Галантные дамы | страница 10
В самом конце 1584 г. с Брантомом происходит на первый взгляд совершенно пустячное происшествие: он неловко упал с лошади и сильно разбился. Но кто тогда из дворян не ездил на лошади и кто с нее не сваливался? Но тут все оказалось серьезнее. Медицинского заключения о болезни Брантома у нас нет, но, так или иначе, ему пришлось провести в постели почти два года. Кончились «годы странствий», начались годы писательского труда и столь понятных у такого человека, как Брантом, «поисков утраченного времени». Случайно оступившаяся лошадь (речь-то шла о каких-то сантиметрах!), перечеркнув карьеру военного и царедворца, подарила миру замечательного писателя. Умер Брантом 5 июля 1614 г. в своем замке.

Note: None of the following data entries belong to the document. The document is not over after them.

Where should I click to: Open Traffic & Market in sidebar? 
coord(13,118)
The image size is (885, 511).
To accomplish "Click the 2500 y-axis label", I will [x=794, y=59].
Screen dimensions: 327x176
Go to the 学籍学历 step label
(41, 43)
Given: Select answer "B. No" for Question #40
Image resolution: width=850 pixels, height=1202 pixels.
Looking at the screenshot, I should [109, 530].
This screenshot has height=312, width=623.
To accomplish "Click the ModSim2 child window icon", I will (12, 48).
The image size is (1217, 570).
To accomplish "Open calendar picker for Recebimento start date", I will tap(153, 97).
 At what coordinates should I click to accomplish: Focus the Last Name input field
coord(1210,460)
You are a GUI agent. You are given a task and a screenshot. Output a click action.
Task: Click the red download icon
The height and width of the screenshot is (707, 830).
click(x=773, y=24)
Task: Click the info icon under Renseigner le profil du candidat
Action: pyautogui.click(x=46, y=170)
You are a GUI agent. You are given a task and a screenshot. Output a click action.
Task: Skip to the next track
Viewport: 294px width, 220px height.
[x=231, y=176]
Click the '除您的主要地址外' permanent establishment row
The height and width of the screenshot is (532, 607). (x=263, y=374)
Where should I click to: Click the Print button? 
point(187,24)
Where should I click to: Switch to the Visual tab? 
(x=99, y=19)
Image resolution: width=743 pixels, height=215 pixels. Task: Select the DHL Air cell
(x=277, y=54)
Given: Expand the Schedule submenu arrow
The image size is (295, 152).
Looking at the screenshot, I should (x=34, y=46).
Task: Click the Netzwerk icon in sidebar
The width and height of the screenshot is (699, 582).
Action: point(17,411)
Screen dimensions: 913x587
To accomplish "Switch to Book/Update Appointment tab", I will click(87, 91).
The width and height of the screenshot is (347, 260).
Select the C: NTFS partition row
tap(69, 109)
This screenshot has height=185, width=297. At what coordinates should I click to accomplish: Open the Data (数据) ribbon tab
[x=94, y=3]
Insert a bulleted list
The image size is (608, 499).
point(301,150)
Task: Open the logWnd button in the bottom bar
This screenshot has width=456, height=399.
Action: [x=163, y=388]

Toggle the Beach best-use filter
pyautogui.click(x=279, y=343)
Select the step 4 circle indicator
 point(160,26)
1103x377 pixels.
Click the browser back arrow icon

Лежа в постели, Брантом начинает диктовать секретарям свои мемуары. Но положило ли им начало его роковое падение? Вряд ли. Возможно, он и прежде вел какие-то заметки, которые теперь были пущены в ход. К тому же Брантом всегда очень много читал. Мы знаем, что у него была по тем временам неплохая библиотека и круг его чтения был весьма обширен. Но и специфичен. Кого же он в первую очередь читал? Современных ему поэтов, конечно, — Ронсара, Баифа, Белло, Депорта, д’Обинье. Их тогда читали все, по крайней мере в свете (скоро появятся у молодых дам и альбомы, куда они начнут переписывать полюбившиеся им стишки). Затем идут рассказчики во главе с Рабле. Не приходится удивляться, что он знал чуть ли не наизусть «Гептамерон». Безусловно, хорошо знал Боккаччо — его книгу новелл в переводе Ле Масона, а также «Филоколо» (перевод А. Севена; 1542), «Фьямметту» (перевод Габриэля Шаппюи; 1535), «О несчастиях знаменитых людей» (перевод Лорана де Премьефе; 1483) и т. д. Других итальянских новеллистов он знал хуже, знал только тех, что были переведены (Банделло, Фиренцуолу). Видимо, многократно перечитывал «Неистового Орландо» Ариосто, тоже переведенного. Вот, пожалуй, и все из новой «изящной словесности». Что касается старой, то он, бесспорно, читал Гомера, Горация, Вергилия, Овидия, Марциала, Ювенала и, возможно, кое-кого еще.
Но самое пристальное внимание, незатухающий интерес вызывали у него историки. На первом месте, конечно, Плутарх в знаменитом переводе Жака Амио (1513–1593), который, между прочим, издают и поныне. За Плутархом следует Светоний с его «Жизнью двенадцати Цезарей», Тит Ливий, Саллюстий, Плиний Старший и др. Из итальянских историков и политиков Брантом знал Макиавелли и Гвиччардини. Но вот кто был им широко использован, особенно в «Галантных дамах», так это Аретино, своими непристойностями, конечно, перещеголявший нашего автора. Аретино подсказал Брантому немало сюжетов, рассуждений и просто скабрезностей, вот почему в книге так много ссылок на итальянского автора, иногда не сразу и выявляемых. Но знаменитых флорентийских поэтов Данте и Петрарку, которых в XVI в. боготворила вся Европа, считая их непревзойденными певцами возвышенной любви, Брантом в «Галантных дамах» не упомянул ни разу. Или это только случайность?